Real Examples with Actual Numbers
3D Printer Z-Axis
I sized this for a bed-slinger style printer where the bed moves up and down.
- Motor: NEMA 17 stepper at 200 RPM
- Motor gear: 20 teeth
- Lead screw gear: 80 teeth
Results:
- Ratio: 80 ÷ 20 = 4:1
- Lead screw speed: 200 ÷ 4 = 50 RPM
- Torque: 4× the stepper's native output
This setup eliminated the Z-banding I was getting with a direct-drive configuration. The stepper had enough mechanical advantage to move the bed smoothly without microstepping errors showing up as layer artifacts.
Electric Scooter That Couldn't Climb
A friend asked me to look at his scooter that would bog down on even gentle inclines.
- Motor: 500W brushless at 3,000 RPM
- Original sprocket: 13T motor, 44T wheel (3.4:1)
- Wheel: 8-inch diameter
Original top speed: ~21 mph (great on flats, useless on hills)
The fix: Swapped to an 11T motor sprocket.
- New ratio: 44 ÷ 11 = 4:1
- New wheel speed: 3,000 ÷ 4 = 750 RPM
- New top speed: ~18 mph
He lost 3 mph on the top end but gained enough torque to handle his commute without getting off and walking. Worth the trade.
Robotics Gripper
Hobby servos have almost no torque. Gearing fixes that.

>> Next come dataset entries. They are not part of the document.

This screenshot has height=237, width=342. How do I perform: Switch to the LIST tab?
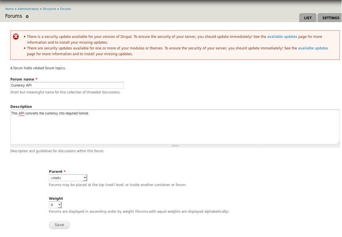pos(308,18)
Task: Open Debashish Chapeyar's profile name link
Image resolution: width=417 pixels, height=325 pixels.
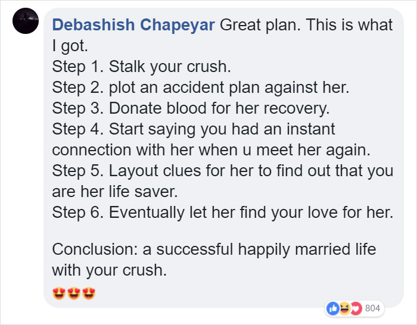Action: (133, 25)
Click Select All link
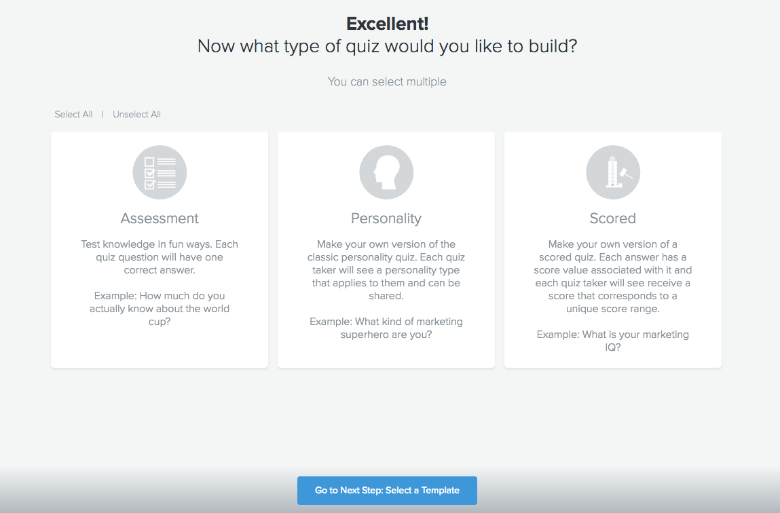This screenshot has width=780, height=513. pyautogui.click(x=73, y=115)
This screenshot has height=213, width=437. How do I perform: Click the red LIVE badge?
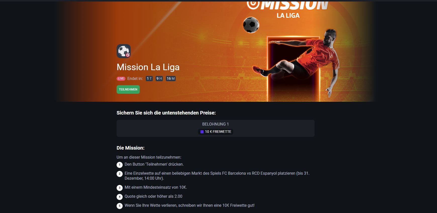121,79
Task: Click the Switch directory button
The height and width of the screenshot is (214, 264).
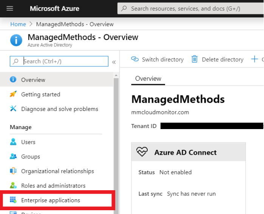Action: [157, 59]
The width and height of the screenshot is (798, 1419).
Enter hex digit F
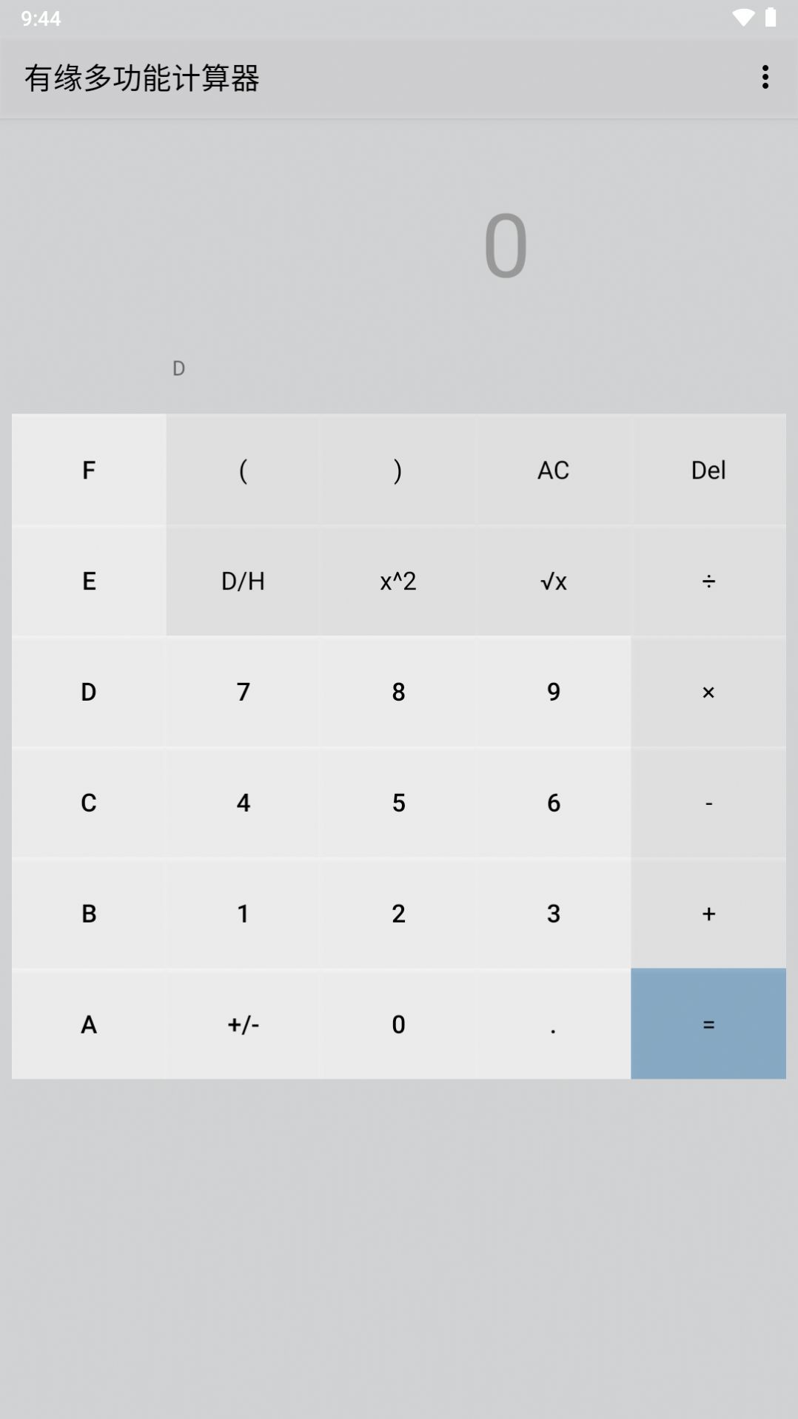click(89, 470)
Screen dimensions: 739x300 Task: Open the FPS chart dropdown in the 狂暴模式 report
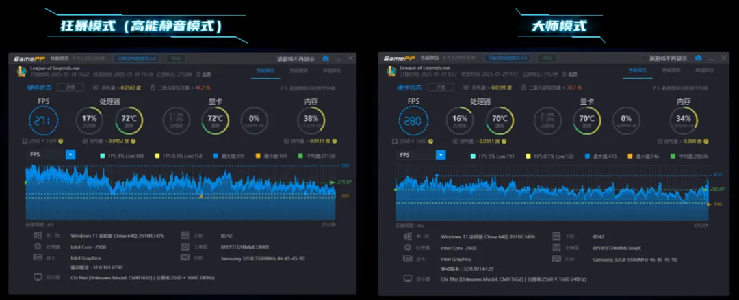click(70, 154)
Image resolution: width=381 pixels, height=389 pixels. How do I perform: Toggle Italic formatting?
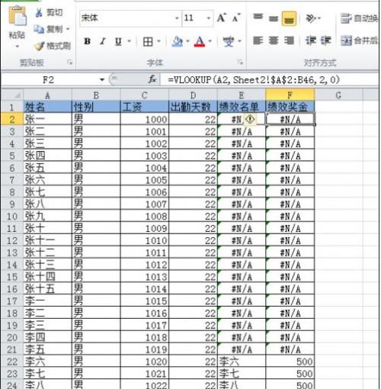click(103, 41)
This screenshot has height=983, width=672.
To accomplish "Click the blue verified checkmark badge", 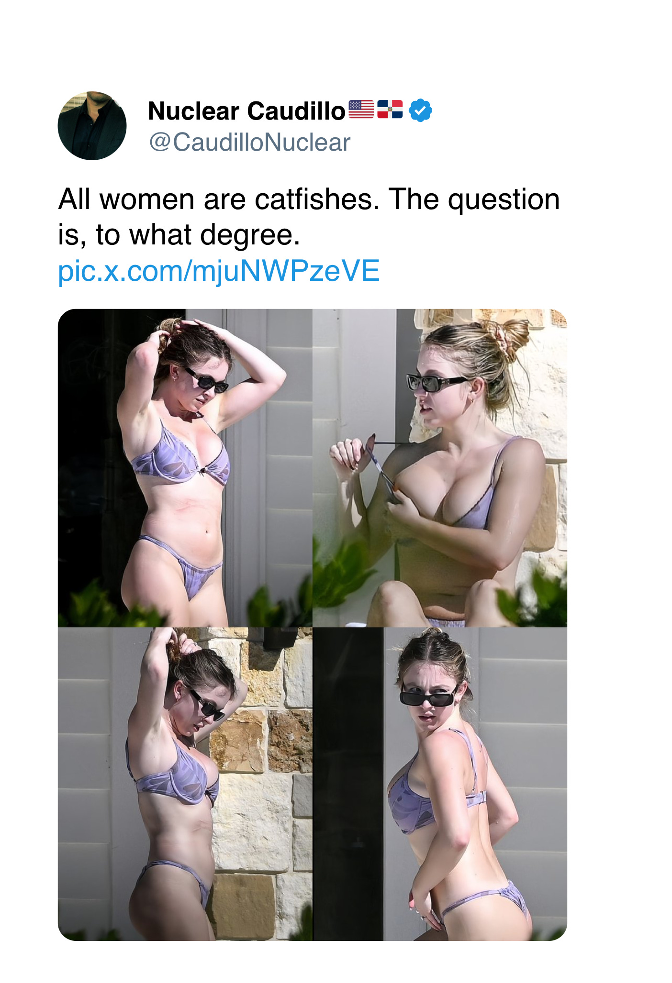I will tap(420, 110).
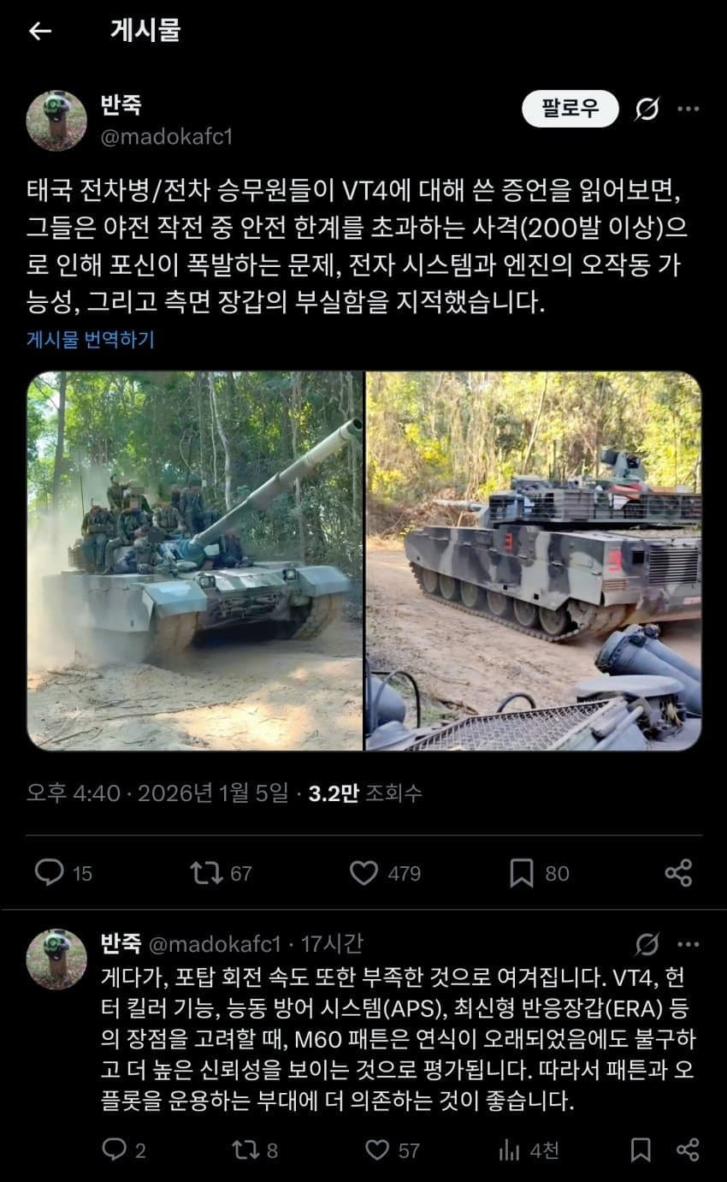Open 반죽 profile picture on the main post
Image resolution: width=727 pixels, height=1182 pixels.
coord(56,121)
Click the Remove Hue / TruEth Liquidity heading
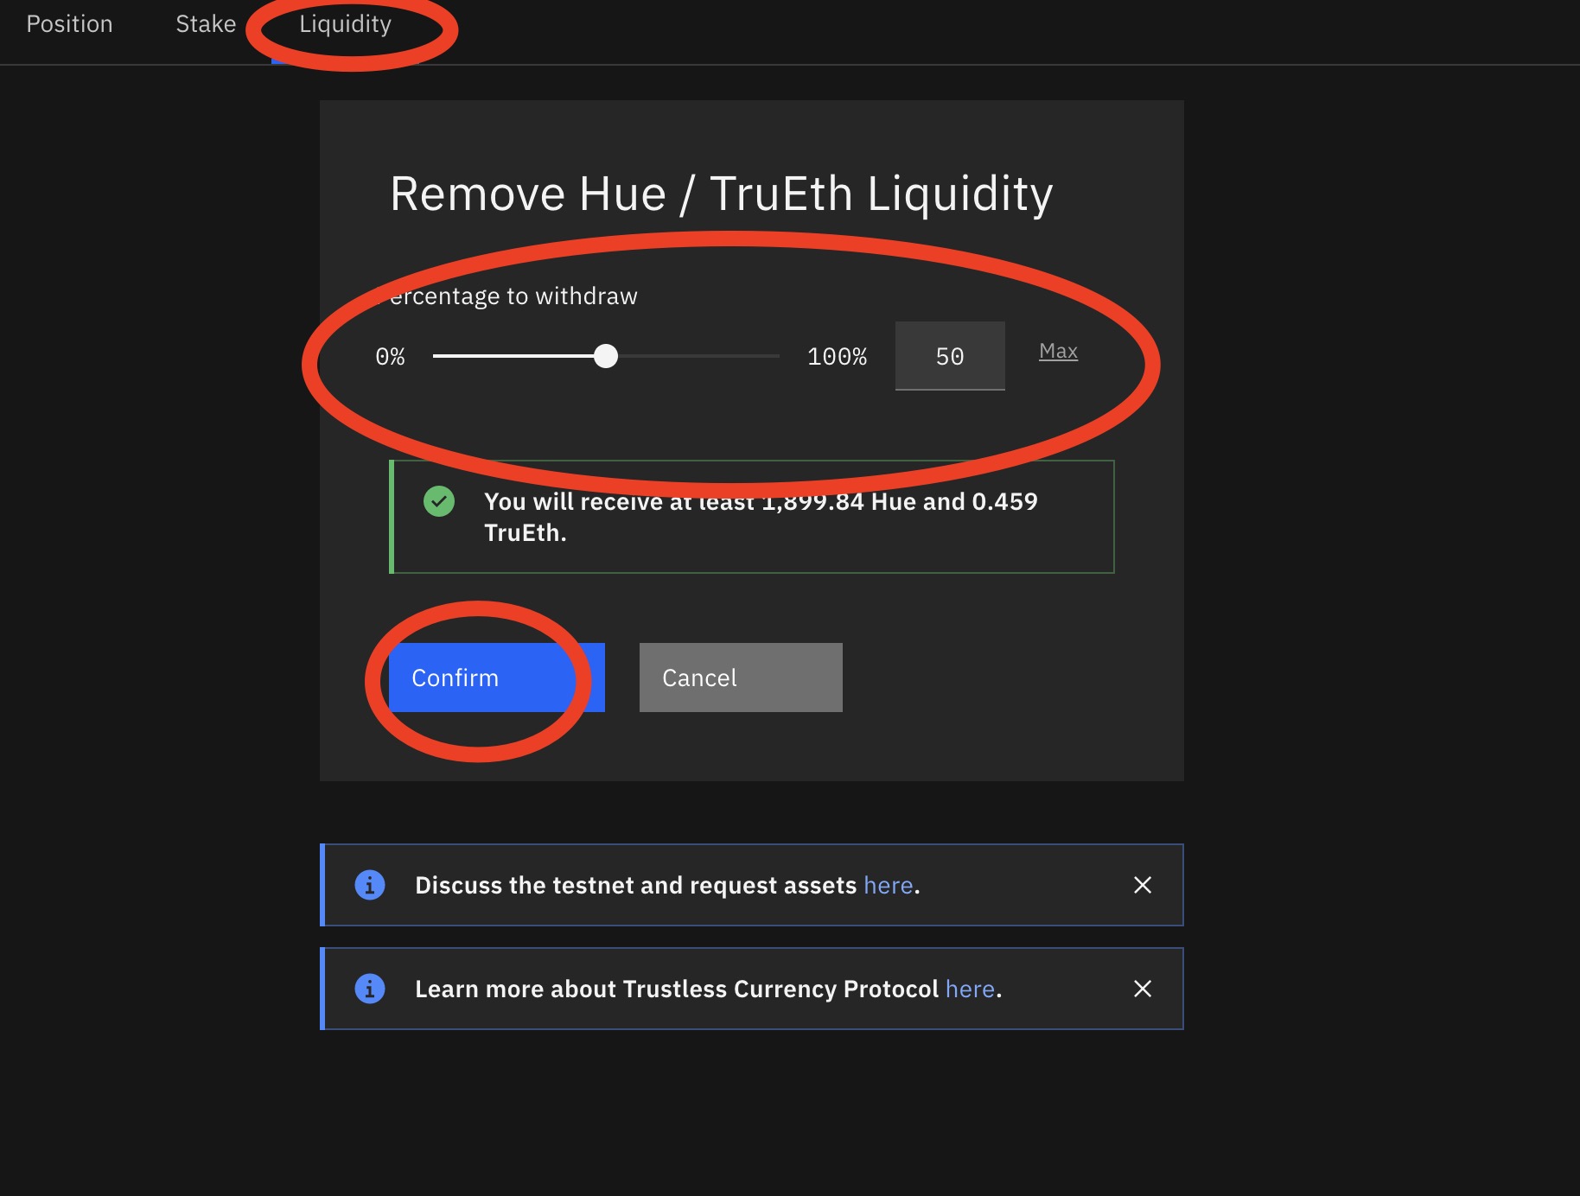Image resolution: width=1580 pixels, height=1196 pixels. point(721,194)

- Servo: SG90, 60 RPM, 0.18 Nm (pathetic for gripping)
- Pinion: 12 teeth
- Driven gear: 48 teeth
Results:
- Ratio: 48 ÷ 12 = 4:1
- Gripper close speed: 60 ÷ 4 = 15 RPM (still plenty fast)
- Grip torque: 0.18 × 4 × 0.9 = ~0.65 Nm actual
The gripper went from dropping parts to holding them securely. A $3 servo doing the job of a $15 one, just with some plastic gears in between.
Conveyor for a Workshop
Needed to move small parts bins along a workbench.
- Motor: Standard 1,750 RPM induction motor
- Drive gear: 15 teeth
- Driven gear: 45 teeth
Results:
- Ratio: 45 ÷ 15 = 3:1
- Belt drive speed: 1,750 ÷ 3 = 583 RPM
- Torque: 3× motor output
Smooth, consistent movement with plenty of force to handle loaded bins. A higher ratio would work too, but there was no need—the motor wasn't straining.
A Note on Real-World Results
These calculations assume perfect conditions—ideal meshing, no friction, infinitely rigid shafts. Reality is messier.
Things that affect your actual results:
- Gear efficiency: Spur gears typically hit 94-98% per mesh. Worm gears can be anywhere from 50-90%—they trade efficiency for compactness and high ratios.
- Lubrication: Dry gears waste energy as heat and wear out fast. A little grease goes a long way.
- Alignment: Crooked shafts mean the teeth don't mesh cleanly. More friction, more wear, more noise.
- Flex under load: Heavy loads can deflect shafts and gear teeth slightly, which affects the effective ratio at the margins.
For anything mission-critical, test your actual setup rather than trusting the math alone. The calculator gets you in the ballpark—testing confirms you're where you need to be.